Repeat exactly the line that contains "You are a computer-use" and every line after it, down to the last line of the entries below. Do not include pictures.
═════ Given records ═════
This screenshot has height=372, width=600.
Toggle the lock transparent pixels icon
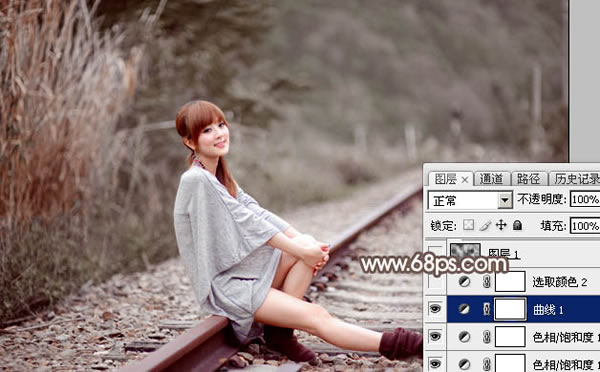pos(468,225)
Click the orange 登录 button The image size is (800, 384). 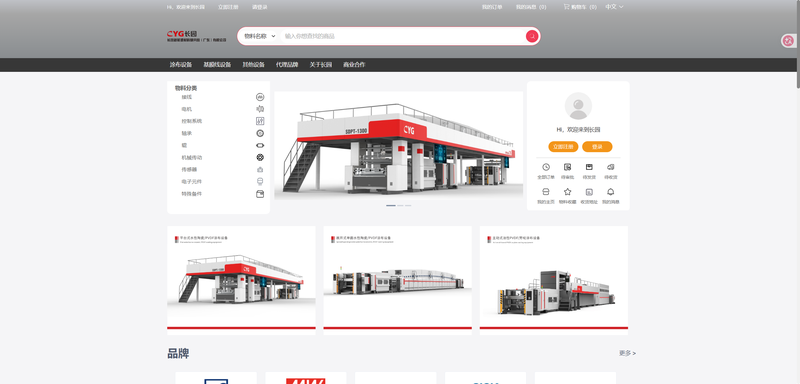(597, 147)
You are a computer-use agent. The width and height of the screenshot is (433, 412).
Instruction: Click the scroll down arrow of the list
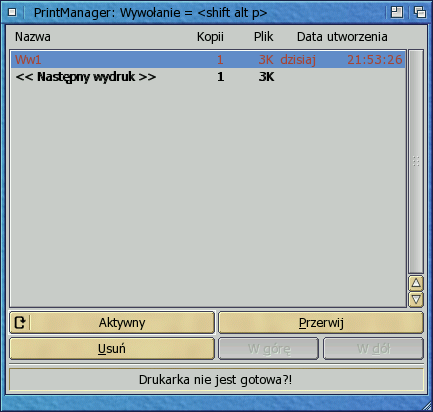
═════
Solution:
You are a computer-use agent. The width and height of the screenshot is (433, 412).
Instruction: Click the scroll down arrow of the list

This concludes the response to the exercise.